#### Material for the task

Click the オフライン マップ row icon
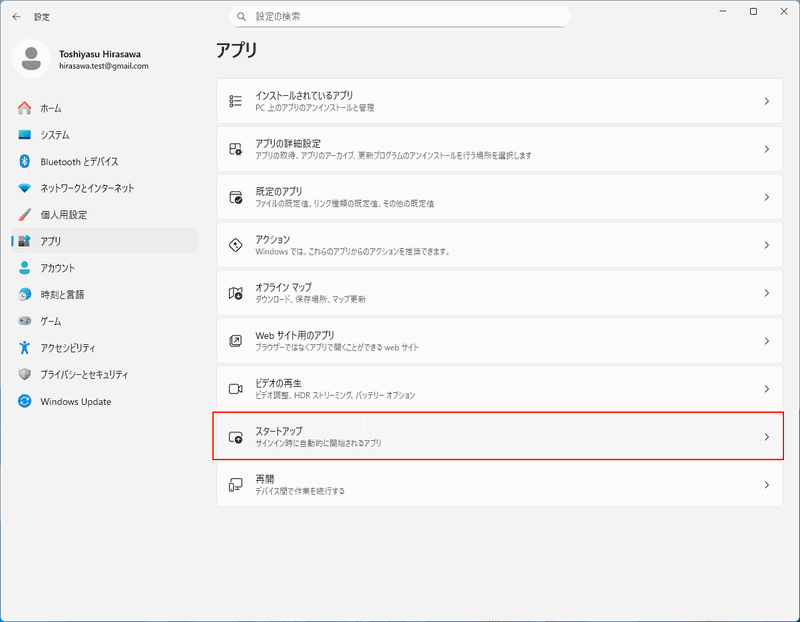(x=236, y=293)
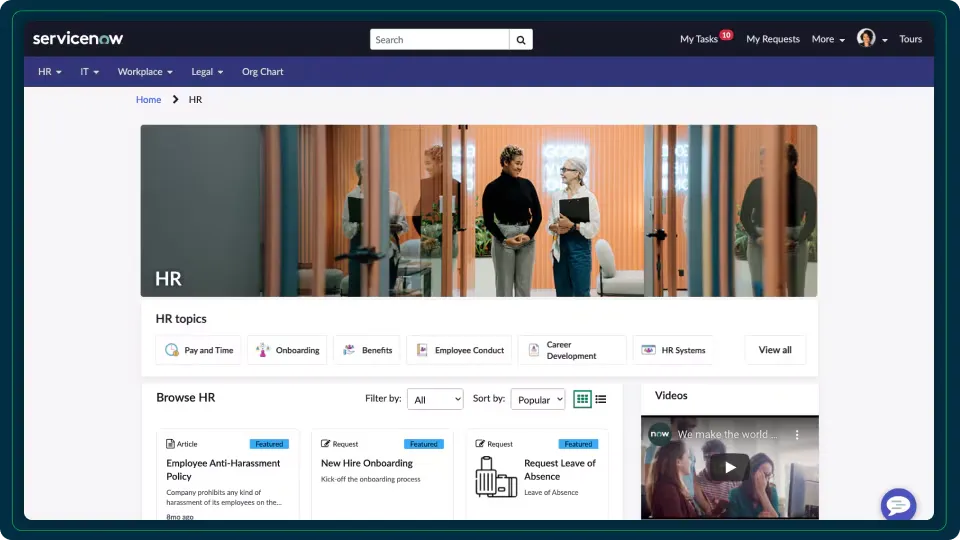Image resolution: width=960 pixels, height=540 pixels.
Task: Open the HR navigation menu
Action: 50,72
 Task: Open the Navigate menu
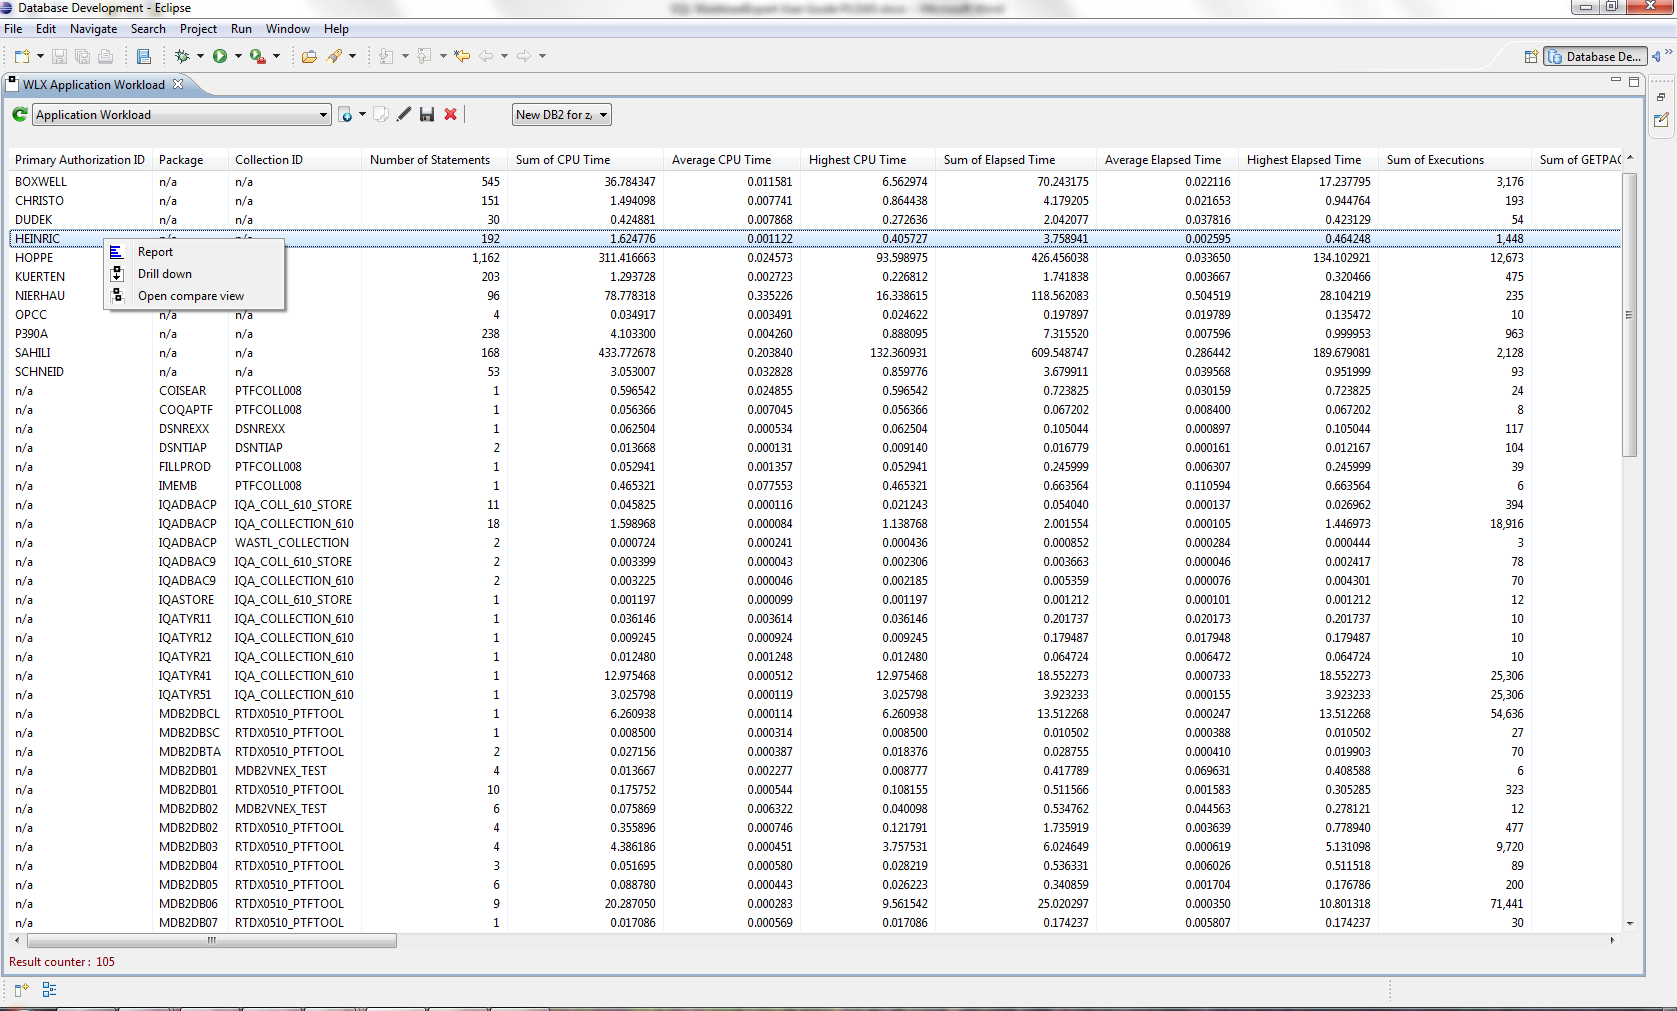(x=93, y=29)
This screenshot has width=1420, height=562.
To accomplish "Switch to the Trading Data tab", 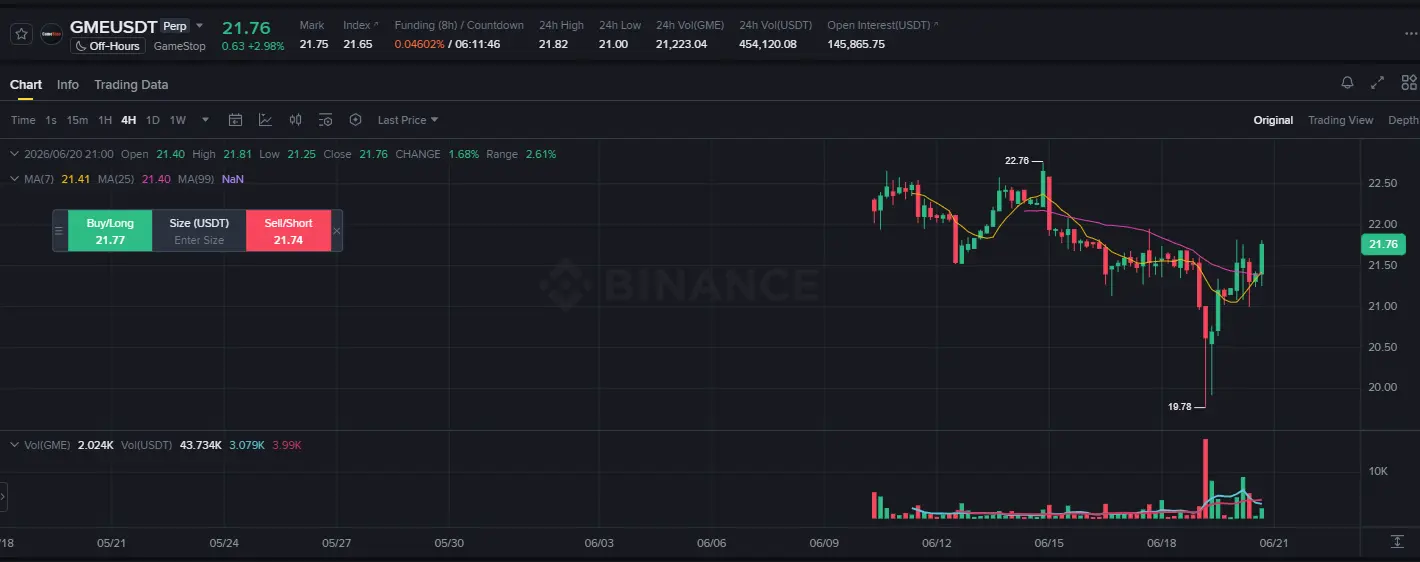I will click(x=131, y=85).
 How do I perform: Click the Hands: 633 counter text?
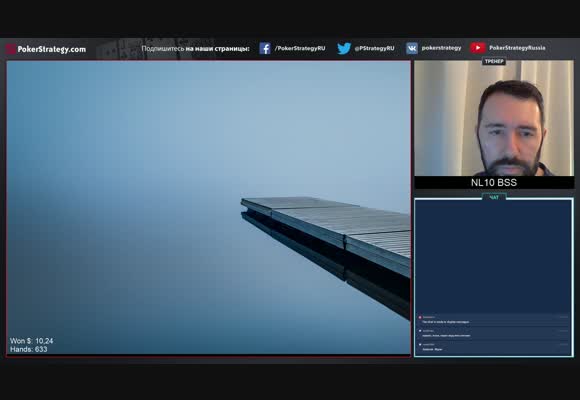click(x=28, y=349)
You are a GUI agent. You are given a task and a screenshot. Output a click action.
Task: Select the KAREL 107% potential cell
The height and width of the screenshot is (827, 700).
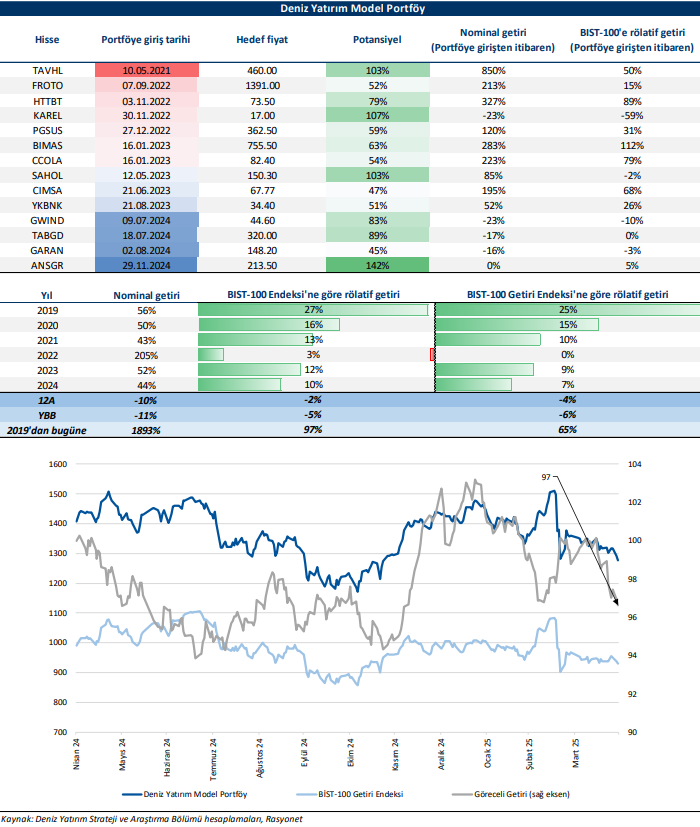point(377,116)
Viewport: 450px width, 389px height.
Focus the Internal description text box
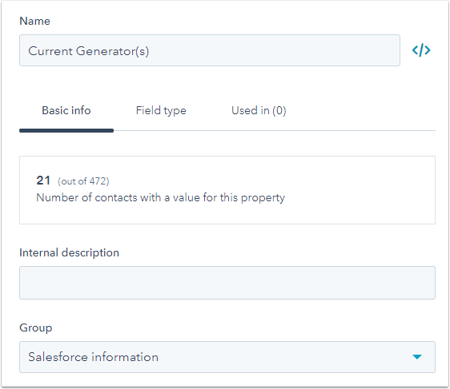(227, 283)
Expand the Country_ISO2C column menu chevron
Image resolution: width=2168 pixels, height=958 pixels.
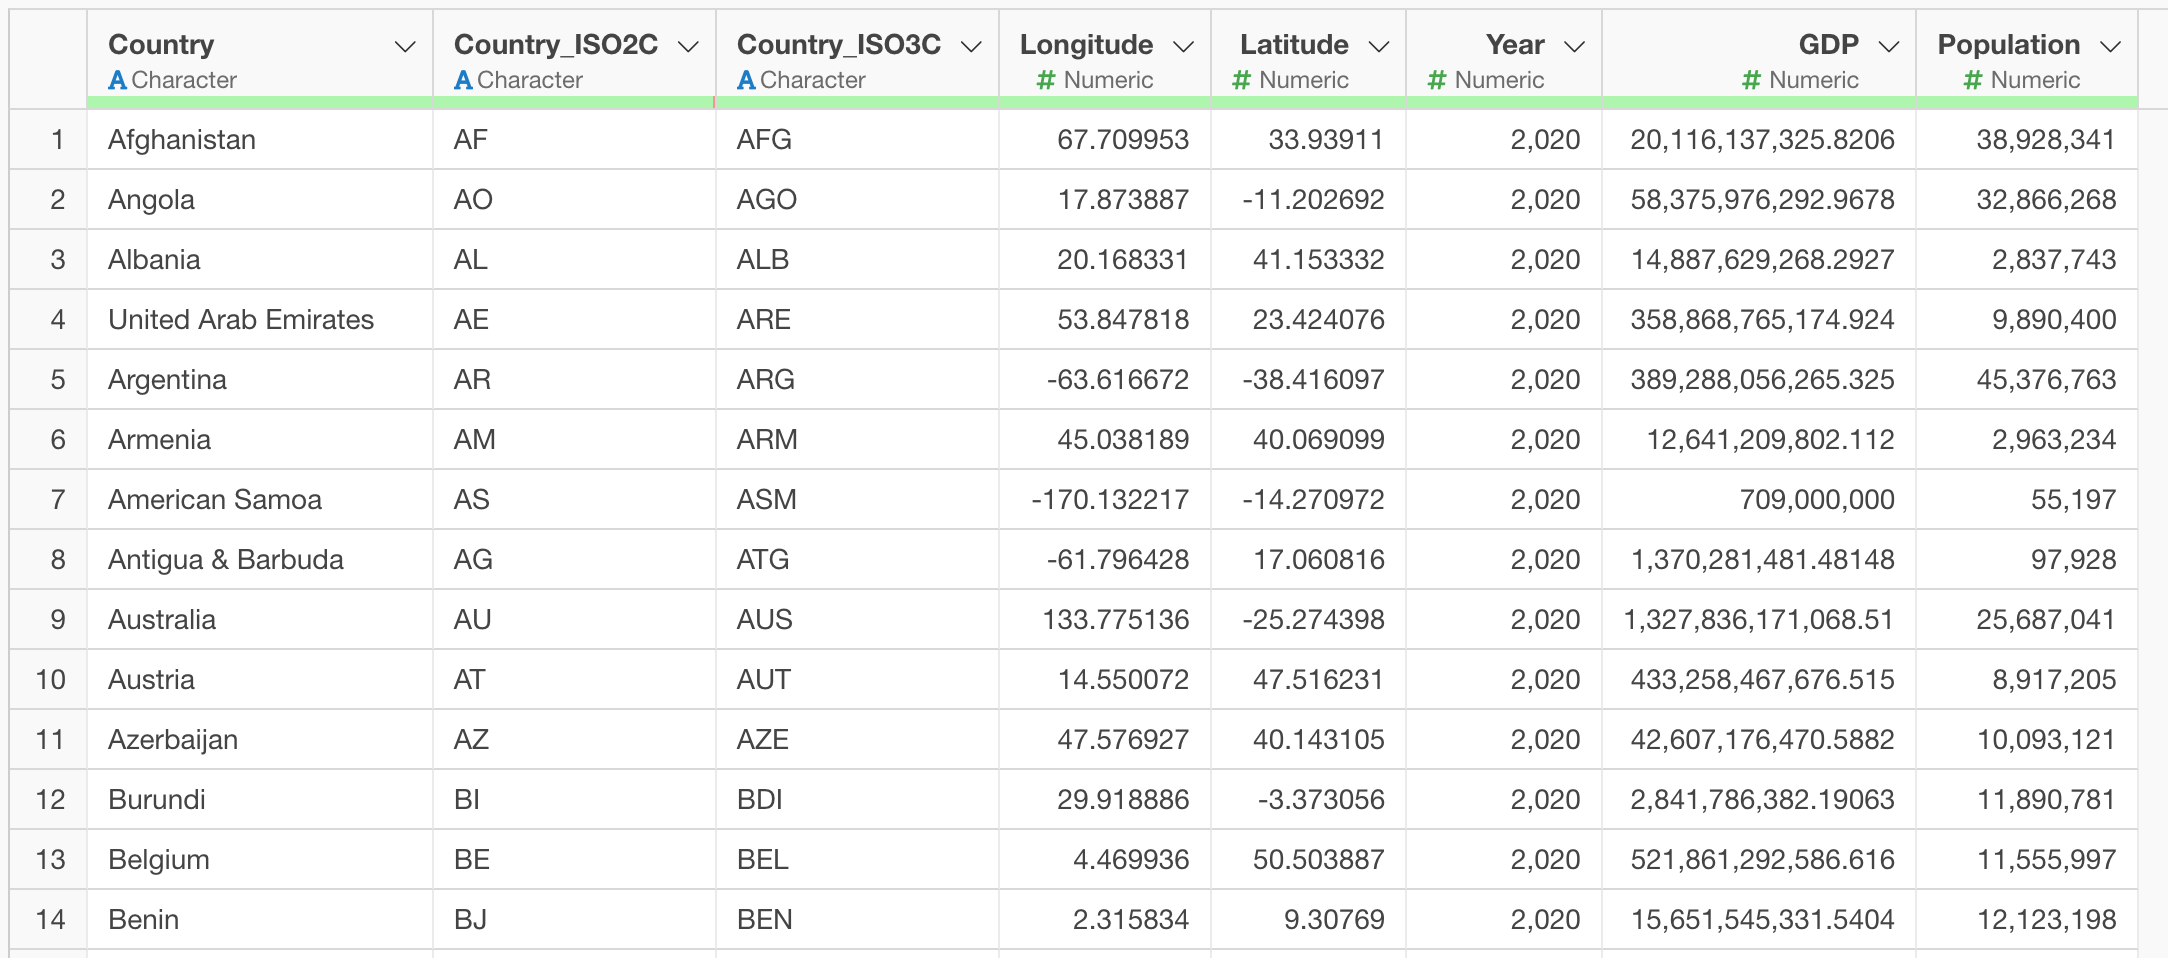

########

Assignment:
Write out exactly, please, the lines that start at the one containing "You are a GUI" and run through the final line of the entries, both included, leaving pictures out.

Your solution:
You are a GUI agent. You are given a task and a screenshot. Output a click action.
Task: Select the KAREL 107% potential cell
The height and width of the screenshot is (827, 700).
point(377,116)
Viewport: 450px width, 389px height.
Focus the Internal description text box
(227, 283)
Expand the Country_ISO2C column menu chevron
Image resolution: width=2168 pixels, height=958 pixels.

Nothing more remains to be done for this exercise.